The Case Against Galileo

Not long ago, Discover magazine ranked the ten greatest scientists of all time. Galileo came in at #6. Albert Einstein (who earned #1), dubbed him “the father of modern science.” Stephen Hawking agreed. An Italian contemporary declared that “God and Nature have joined hands and created the intellect of Galileo,” which is the kind of thing I’d love to hear in a job performance review.

There’s a time when I’d have heard this Galileo praise, and nodded along.

But lately I’ve been listening to Opinionated History of Mathematics, a podcast by historian of mathematics Viktor Blåsjö. The first season is a startling anti-Galilean polemic, with arguments range from the speculative to the devastating, and from the sassy to the hilariously sassy.
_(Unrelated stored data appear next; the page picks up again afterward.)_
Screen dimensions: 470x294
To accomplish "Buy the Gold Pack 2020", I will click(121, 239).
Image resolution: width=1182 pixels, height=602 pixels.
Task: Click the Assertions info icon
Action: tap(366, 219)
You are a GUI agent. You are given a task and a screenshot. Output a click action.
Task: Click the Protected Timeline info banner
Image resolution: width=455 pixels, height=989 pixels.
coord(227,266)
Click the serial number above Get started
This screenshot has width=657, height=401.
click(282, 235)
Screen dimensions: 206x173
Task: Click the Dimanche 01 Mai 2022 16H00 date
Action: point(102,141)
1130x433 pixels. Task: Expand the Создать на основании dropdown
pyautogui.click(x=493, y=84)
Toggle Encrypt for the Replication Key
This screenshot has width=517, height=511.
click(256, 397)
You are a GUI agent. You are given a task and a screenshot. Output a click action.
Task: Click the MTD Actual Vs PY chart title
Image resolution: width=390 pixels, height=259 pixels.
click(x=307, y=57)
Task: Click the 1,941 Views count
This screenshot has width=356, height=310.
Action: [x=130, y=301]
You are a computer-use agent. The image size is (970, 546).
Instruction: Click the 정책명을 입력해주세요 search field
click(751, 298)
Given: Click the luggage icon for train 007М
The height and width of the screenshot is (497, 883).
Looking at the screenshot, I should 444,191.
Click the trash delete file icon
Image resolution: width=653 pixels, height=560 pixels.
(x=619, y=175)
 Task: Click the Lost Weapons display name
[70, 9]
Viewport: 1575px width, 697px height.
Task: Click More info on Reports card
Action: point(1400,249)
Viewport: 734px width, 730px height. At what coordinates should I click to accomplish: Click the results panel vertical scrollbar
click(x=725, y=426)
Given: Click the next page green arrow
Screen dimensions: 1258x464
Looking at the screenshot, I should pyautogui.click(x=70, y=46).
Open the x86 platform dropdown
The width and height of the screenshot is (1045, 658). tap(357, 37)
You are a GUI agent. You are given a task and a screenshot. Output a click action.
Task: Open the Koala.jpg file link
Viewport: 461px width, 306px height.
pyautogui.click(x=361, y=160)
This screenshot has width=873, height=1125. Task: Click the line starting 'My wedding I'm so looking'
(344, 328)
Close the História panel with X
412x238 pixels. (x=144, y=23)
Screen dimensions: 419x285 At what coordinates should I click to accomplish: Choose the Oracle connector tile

This is no frivolous hit job – there are real historical questions at stake here. How did science go from Ptolemy to Newton? What distinguished empiricism as an approach? Just how much did ancient Greeks know? You’ll find some of Blåsjö’s answers more persuasive than others, but he’s got the receipts, and if you embrace even a fraction of what he says, you’ll find your Galilean faith shaken.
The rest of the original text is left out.